I have interviews lined up every week, hours of recordings from speaking to hip hop artists in our city. It proves what I have been saying all along: Hip-Hop in Harrisburg runs deep.

Let me introduce you to one of my favorite rappers in the area, Entellekt. A huge voice, an intelligent mind, and straight to the point delivery style of hip-hop.

On a random Thursday evening, I left work and rolled up the street listening to a track called, “Black Coffee,” by Entellekt featuring Demitrius. “That raw flow, Wu-Tang, ’93 shit,” as the lyrics washed away the stress of the day and we headed over to Vito Depiero’s house to sit down and talk about Hip-Hop in Harrisburg with Entellekt.

MJ: How long have you been doing this more professionally?

Entellekt: More than a hobby I would say since 2014, but before that it was just a real serious hobby. I was working a job I hated and found myself unemployed for about a month when my cousin randomly called me up about going on a tour with a band called Moon Hooch. They wanted a rapper and beat boxer along on tour with them — my cousin is a beat boxer, so he called me up. I packed up a backpack and headed to Massachusetts and met up with them. Our first show was in D.C., and we did 26 cities afterward doing shows every three days. There wasn’t many days off, so I had to learn to take care of my voice and drink a lot of tea. Except for when we did the show in Austin, that show was so lit I blew my voice out.

Tell me about the work you put into your music.

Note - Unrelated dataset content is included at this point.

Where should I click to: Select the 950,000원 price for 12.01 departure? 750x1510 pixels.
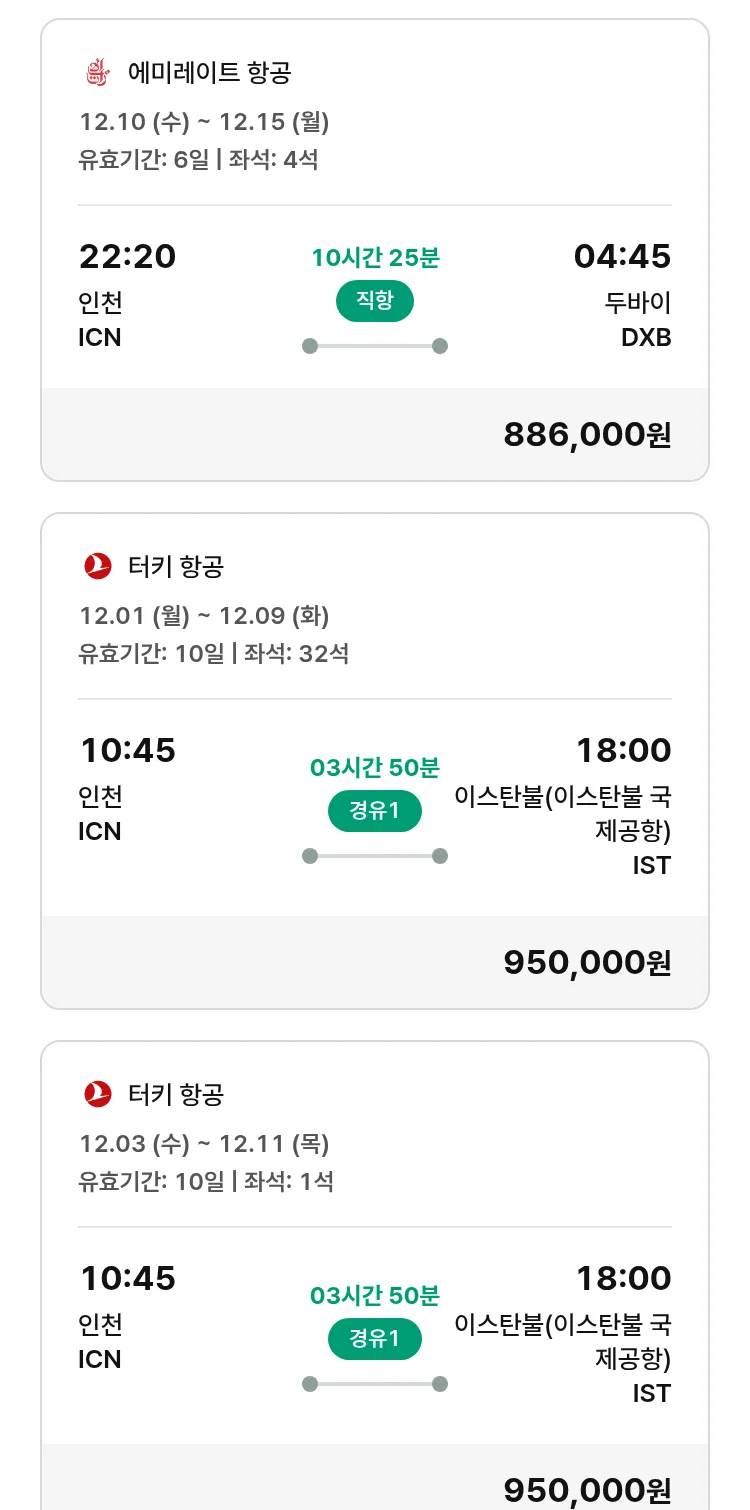point(586,962)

There is a lot of work that goes into this, and you have to be 100 percent in it. You have to be on your grind, spending your bread, investing your own checks back into your music and doing as many shows as possible. Some people have ties with other people that can put them into that position and others just have to grind. You can be the nicest rapper out there but if no one knows it, then no one knows it. I invest in myself and get myself out there because no one is about to knock on my door and hand me a deal.

Where is your career presently in hip hop?

Right now I am doing as many shows as I can over the tri-state area by reaching out to connections that I’ve made. This fall I am going to try to put together a 12-15 city tour using some of the connections I made while I was on tour with Moon Hooch. Presently? I never really wanted to do anything other than what it is I am doing right now.

It seems something has really sparked for you over the past year or so, what’s changed?

Up until this year, I found myself sometimes having to pay to play these corny showcases. But, once I hopped on that tour with my cousin and was getting paid every night, money for hotels, money for food and just cash in hand every night everything changed for me. I don’t work a regular job, this is what I do. It’s important to know that your art is worth something and you shouldn’t be giving it away for free. Too many people are either afraid to ask to get paid or just don’t realize they should be getting paid.

What about the actual tracks themselves though? You put a few mix-tapes out, but it seems these singles are really taking off for you.

It’s all about putting together hot songs. You have to put together songs that people want to hear you perform at your shows. You want people in the crowd to say, “oh, I hope he does this song or that song.” Anytime I would do a mix-tape, like on Park Ave. 2, I would put 15-20 songs on it and when I asked people what tracks they liked it was always the same 5-6 tracks. So that told me I needed to trim these tracks back. I went out to ID Labs in Pittsburgh to do Park Ave. 3 and only put 12 tracks on it. Then I put some single tracks on iTunes and Spotify and realized that I needed to start recording singles and videos to go with the single. Now when you come to my shows the fans want to hear tracks like “I’m The Shit.”

I’ve seen you perform a few times, anytime that track comes on the entire venue goes off. How did “I’m The Shit” come about?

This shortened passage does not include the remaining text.